Ekonomik dalgalanmalara karşı ayakta kalmak isteyen işletmelerin öncelikle iflaslar, konkordato ilanları gibi olumsuz örneklerden dolayı morallerini yitirmemesi, sektördeki umutsuzluk havasına kapılmadan kendi dinamiklerine odaklanması şart. Bu kapsamda bazı temel başlıklar öne çıkıyor:

1. Kendi Yağıyla Kavrulmak: Büyük işletmeler, artan üretim maliyetleri karşısında çözümü yurt dışına taşınmakta arıyor. Özellikle Mısır gibi ülkelerde yatırım yapan firmalar, ucuz iş gücü ve düşük enerji maliyetlerinden faydalanmak istiyor. Ancak Laleli, Osmanbey, Merter, Güngören gibi merkezlerde faaliyet gösteren çok sayıda işletme için bu yol pek de uygulanabilir değil. Fason üretim yapan küçük atölyeler için ise durum çok daha zor. Bu yapıdaki firmalar da; rekabet gücünü sürdürebilmek için, iç ve dış piyasaya daha uygun fiyatlı ürünler sunmak amacıyla giderlerini azaltmaları, verimliliklerini artırmaları ve her firmanın her alanında israfı önlemeleri gerekiyor. Bu noktada detaylı bir maliyet analizi ve yalın üretim uygulamaları ön plana çıkabilir. Satabiliriz düşüncesi ile depoları ürün doldurmadan, temkinli üretimi seçerek hareket edilmelidir. Yoksa, yok pahasına ürün satmak zorunda kalabilirsiniz.

2. Yeni Nesil Pazarlama ve Satış Uygulamalarını Hayata Geçirmek: Ülkemiz tekstil işletmelerinin birçoğu hala eski tarz satış yöntemleri ile sonuç alabileceklerini düşünmekte ve eskisinden daha az üretip müşteri beklemektedir.
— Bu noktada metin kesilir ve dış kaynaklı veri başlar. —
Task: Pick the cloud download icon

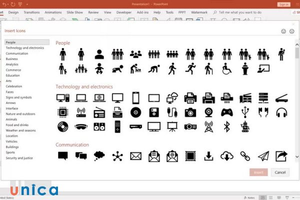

Oysa ki; artık müşteri ürünü gelip fiziki mağazadan almak yerine internet ortamından toptan olarak sipariş vermektedir. Üretici işletmeler, geleneksel satışı tamamen bırakmadan; pazarlama ve satış sistemlerini dijital ortamlar ağırlıklı değiştirmelidir.

3. Hızlı ve Kaliteli Üretimi Benimsemek: Artık yüksek adetli siparişler, uzun vadeli planlamalar ve rahat üretim takvimleri geride kaldı. Atölyelerden, aksesuarcılara kadar birçok üretici, düşük adetli, ani gelen ve hızla teslim edilmesi gereken siparişlerle hayatına devam edecek gibi görünüyor. Küçük adetli üretimlere esnek yapılarla cevap verebilmek, hızlı üretim ve teslimat becerisine sahip olmak, stok maliyetini azaltan yalın üretim anlayışını benimsemek gerekiyor. Müşteri odaklı ve hızlı reaksiyon verebilen üretim süreçlerine sahip olanlar krizden daha az yara alarak çıkacaktır.
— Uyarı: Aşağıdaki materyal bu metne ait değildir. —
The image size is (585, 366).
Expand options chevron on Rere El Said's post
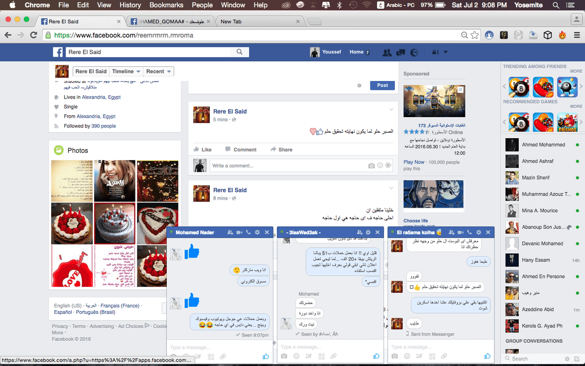tap(391, 109)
Tasarım ne kadar güçlü olursa olsun, üretim kalitesi ve hızı da müşterinin isteği doğrultusunda olmalıdır. Müşteri çoğu zaman istediği anda alabildiği ürüne fazla ödemektedir.

4. Tasarım ve Kaliteli Üretim: Türkiye, tekstilde sadece üretim gücüyle değil, aynı zamanda tasarım kabiliyetiyle de öne çıkmaktadır. Ancak birçok işletme, bu potansiyelini tam olarak kullanamıyor. Üstelik bazı yabancı müşteriler, markaların pahalıya sunduğu numuneleri alıp başka ülkelerde üretim yaptırarak maliyeti düşürmeye çalışıyor. Bu alanda rekabet edebilmek için; tasarım süreçleri güçlendirilmeli, müşterilerin karşısına özgün ve güçlü koleksiyonlarla çıkılmalıdır. Numune güvenliği için gerekli önlemler alınarak, müşteriye sadece uygun fiyat sunulmamalı, bunun yanında tasarım ve kaliteli modellerle desteklenmelidir.
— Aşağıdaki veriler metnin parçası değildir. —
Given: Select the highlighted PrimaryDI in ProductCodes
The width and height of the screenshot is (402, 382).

5. Çalışan Aidiyetini Artırmak ve İstikrarlı Kadrolar Oluşturmak: Bugün birçok tekstil atölyesinde yerli iş gücünün yerini; Suriyeli, Afgan ya da Afrika kökenli çalışanlar aldı. Bu durum bir yandan üretim devamlılığı sağlarken, diğer yandan kalite, iş disiplini, iletişim ve aidiyet sorunlarını da beraberinde getirdi. Her ayrılan veya ülkesine dönen çalışan işletmede boşluk oluşturmamalıdır. Bunun için; uzun vadeli çalışacak iş gücünü çekmek için daha iyi çalışma koşulları oluşturulmalı, çalışanlara eğitim ve motivasyon odaklı programlar sunulmalıdır. Zira, aidiyet duygusu yüksek ekipler, kriz dönemlerinde firmanın en büyük destekçisi olacaktır.

6. Gereksiz Yükleri Atmak: Birçok işletme, yoğun çalıştığı ve iyi kazanç sağladığı dönemlerde bazı gereksiz harcamalar yapar. Zamanla bu harcamalar alışkanlığa dönüşür ve sorgulanmadan devam eden uygulamalar halini alır.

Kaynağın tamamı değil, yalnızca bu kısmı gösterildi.